* _INSTRUCCIONES DE TAREAS_
**A.** Enumera todos los nombres de lugares que aparecen en el relato autobiográfico sobre la fe.
**B.** Según el relato autobiográfico sobre la fe, ¿durante cuánto tiempo se asistió a los cultos dominicales?
**C.** Retoma el relato autobiográfico sobre la fe a partir de su última oración.

* _TEXTO_
Les he contado que mi madre me envió de mi aldea El Carmen Frontera, en Malacatán, a la ciudad de San Marcos a estudiar la secundaria. La familia que inicialmente me acogió era evangélica, de modo que los domingos asistí a los cultos durante 10 meses.
En la escuela dominical para niños aprendí rudimentarios conocimientos bíblicos, como historias veterotestamentarias y de la vida de Jesús. Al año siguiente ya no acudí a la pequeña congregación a causa de la mofa de infantes y personas mayores. Y le perdí la huella a ese Gran Desconocido.
Mi adolescencia y juventud en casas de huéspedes e internados me alejaron de toda creencia teológica, además de que fueron áreas propicias para que se desencadenaran tendencias ajenas a preceptos bíblicos de cualquier confesión o denominación cristiana, sin que ello impidiera que compartiera actividades católicas, pero sólo en la cómoda festividad seglar.

* _LÍNEAS PROPORCIONADAS_
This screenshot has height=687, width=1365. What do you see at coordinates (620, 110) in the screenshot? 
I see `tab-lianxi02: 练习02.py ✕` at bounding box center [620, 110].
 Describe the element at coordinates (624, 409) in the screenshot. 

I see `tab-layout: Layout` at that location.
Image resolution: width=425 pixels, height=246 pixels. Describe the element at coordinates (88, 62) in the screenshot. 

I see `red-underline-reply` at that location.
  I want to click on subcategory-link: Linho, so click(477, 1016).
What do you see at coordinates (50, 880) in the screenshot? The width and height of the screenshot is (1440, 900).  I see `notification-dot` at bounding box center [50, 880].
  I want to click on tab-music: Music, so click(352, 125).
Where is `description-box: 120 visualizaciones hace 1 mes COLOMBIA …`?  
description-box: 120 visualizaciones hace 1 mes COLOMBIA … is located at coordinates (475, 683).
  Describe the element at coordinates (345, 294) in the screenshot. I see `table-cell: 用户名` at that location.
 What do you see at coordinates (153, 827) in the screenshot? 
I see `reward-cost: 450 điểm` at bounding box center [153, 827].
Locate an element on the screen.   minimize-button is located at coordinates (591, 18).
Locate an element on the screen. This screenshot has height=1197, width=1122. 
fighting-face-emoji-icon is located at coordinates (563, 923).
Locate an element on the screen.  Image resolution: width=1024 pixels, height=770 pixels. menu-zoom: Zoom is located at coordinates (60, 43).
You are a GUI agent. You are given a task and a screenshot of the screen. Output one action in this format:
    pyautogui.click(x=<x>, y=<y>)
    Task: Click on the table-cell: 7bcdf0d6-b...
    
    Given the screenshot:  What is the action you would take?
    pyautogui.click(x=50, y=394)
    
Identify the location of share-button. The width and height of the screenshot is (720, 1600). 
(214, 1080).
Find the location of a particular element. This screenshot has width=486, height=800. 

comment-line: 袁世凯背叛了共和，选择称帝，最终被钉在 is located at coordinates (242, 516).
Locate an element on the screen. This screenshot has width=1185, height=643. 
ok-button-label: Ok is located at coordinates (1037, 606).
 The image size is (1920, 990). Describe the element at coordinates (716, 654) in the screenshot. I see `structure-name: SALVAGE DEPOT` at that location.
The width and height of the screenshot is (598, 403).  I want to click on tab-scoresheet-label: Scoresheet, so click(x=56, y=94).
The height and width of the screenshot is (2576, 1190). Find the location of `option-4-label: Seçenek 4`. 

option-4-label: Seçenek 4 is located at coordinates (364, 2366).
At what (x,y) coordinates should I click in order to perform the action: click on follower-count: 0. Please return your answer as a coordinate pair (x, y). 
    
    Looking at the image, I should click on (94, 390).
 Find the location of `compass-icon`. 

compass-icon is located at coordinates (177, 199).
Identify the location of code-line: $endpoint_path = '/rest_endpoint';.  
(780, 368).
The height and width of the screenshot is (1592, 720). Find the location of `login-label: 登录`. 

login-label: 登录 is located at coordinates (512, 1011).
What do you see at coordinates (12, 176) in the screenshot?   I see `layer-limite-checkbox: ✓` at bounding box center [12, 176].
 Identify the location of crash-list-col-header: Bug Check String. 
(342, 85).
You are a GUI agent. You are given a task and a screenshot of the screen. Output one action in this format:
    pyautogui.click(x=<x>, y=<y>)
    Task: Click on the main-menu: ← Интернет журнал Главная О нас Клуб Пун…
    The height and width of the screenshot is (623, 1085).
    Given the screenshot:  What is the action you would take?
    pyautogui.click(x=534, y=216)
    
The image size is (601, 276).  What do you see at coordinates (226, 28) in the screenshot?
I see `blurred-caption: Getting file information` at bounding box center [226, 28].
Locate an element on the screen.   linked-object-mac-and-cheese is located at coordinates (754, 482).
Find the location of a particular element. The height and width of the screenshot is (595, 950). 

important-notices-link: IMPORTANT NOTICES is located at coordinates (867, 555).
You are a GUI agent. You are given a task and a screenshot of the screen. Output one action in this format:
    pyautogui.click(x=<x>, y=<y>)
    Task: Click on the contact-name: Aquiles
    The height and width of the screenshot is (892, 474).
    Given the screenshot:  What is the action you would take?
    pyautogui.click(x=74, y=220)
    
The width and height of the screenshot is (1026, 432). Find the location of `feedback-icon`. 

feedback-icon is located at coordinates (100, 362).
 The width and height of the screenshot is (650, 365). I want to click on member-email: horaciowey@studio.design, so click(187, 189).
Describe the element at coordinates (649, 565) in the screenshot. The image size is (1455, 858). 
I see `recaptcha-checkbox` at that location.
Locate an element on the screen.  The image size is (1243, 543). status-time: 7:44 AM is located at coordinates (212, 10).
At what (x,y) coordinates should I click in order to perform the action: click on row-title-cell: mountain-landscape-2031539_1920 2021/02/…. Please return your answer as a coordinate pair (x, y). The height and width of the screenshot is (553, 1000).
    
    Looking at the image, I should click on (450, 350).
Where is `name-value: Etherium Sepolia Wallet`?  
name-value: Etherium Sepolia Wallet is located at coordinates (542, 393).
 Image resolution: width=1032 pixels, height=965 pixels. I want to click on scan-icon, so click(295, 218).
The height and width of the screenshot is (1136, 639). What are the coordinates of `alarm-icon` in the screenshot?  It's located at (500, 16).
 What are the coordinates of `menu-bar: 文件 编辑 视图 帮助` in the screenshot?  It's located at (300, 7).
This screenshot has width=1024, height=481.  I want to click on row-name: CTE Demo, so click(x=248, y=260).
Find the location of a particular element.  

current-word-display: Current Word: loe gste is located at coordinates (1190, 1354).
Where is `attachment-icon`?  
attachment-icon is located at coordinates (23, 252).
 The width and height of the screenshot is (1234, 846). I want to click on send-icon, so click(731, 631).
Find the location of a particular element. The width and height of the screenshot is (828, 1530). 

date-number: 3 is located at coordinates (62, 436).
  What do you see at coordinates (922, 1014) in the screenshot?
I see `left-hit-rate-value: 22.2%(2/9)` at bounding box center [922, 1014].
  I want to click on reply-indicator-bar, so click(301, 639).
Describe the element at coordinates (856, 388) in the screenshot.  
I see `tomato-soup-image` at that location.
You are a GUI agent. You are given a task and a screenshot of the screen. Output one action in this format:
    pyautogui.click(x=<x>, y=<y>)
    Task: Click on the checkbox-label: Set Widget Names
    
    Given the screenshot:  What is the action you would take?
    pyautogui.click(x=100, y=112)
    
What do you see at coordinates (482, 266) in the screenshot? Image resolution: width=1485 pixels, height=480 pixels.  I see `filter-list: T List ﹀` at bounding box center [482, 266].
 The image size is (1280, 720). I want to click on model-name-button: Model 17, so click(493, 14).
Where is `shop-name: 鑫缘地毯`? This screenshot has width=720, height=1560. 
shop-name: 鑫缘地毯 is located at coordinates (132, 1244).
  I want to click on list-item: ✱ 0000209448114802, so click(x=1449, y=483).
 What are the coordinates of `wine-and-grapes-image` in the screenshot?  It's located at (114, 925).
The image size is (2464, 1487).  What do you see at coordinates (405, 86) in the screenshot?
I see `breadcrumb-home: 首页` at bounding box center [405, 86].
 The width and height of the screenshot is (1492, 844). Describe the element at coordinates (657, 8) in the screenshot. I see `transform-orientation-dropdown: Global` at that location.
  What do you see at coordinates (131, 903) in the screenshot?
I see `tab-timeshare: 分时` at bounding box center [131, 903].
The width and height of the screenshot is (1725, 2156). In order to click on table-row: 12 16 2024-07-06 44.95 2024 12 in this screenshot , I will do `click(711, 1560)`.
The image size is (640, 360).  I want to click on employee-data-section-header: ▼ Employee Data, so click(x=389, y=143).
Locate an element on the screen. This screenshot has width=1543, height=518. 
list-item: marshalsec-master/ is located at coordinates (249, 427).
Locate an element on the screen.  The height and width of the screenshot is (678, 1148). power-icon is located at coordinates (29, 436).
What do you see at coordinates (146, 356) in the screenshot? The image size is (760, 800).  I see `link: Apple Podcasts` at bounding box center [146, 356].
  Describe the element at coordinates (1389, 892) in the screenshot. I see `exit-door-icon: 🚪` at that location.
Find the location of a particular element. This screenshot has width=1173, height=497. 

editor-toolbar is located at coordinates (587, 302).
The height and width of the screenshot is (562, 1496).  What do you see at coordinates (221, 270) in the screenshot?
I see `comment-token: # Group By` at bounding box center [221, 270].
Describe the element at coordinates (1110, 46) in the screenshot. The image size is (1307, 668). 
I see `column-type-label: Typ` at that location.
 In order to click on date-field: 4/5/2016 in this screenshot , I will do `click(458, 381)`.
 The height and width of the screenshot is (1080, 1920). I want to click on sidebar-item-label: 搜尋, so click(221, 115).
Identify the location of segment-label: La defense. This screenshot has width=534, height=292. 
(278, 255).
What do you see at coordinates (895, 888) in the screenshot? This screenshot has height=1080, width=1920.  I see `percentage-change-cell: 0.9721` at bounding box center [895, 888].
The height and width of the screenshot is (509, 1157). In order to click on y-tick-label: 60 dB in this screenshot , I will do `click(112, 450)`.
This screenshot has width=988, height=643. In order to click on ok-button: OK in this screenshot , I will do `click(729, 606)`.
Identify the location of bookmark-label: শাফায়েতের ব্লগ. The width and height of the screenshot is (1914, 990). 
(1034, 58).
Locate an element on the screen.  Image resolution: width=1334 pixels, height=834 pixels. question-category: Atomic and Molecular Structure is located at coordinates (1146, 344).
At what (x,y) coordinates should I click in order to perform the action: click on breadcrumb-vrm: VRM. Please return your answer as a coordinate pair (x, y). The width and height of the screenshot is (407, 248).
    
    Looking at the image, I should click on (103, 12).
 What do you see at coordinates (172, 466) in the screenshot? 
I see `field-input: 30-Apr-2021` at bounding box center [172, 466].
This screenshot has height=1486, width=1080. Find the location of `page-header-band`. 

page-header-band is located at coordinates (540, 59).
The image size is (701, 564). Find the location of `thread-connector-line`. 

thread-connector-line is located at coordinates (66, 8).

* _RESPUESTAS DADAS_
**A.** El Carmen Frontera, Malacatán, San Marcos

**B.** Durante 10 meses.

**C.**
Perdí contacto con Dios. O eso era lo que creía. Al iniciar mi vida adulta fui arrastrado por la vorágine del ateísmo y tuve la fatua presunción de declararme marxista cuando ingresé a la Facultad de Humanidades de la Usac, a estudiar en la desaparecida Escuela Centroamericana de Periodismo. Me rebelé contra el sistema y busqué senderos de bienestar para los desposeídos de la fortuna, integrándome a grupos que compartían mi idealismo y mis empíricos conocimientos del materialismo histórico.
Pero la propia dialéctica de la vida misma -de retorno a un viaje a la llamada República Democrática de Alemania- me dirigió a derroteros que muchos años antes yo había caminado con ligereza, sobre todo cuando tres médicos me diagnosticaron una enfermedad terminal y me fijaron pocos meses de vida.
Mi madre clamó al Creador por mi precaria salud e incredulidad y mi mujer me tomó de la mano y me trasladó a sembradíos también desconocidos por ella. Su fortaleza y su constancia arrinconaron mi soberbia hasta caer derrotado a los pies del Omnipotente. Mi fracaso se convirtió en victoria cuando de rodillas me levanté aún temeroso y con buena dosis de escepticismo, para encararme con Dios en la persona del resucitado Señor Jesús.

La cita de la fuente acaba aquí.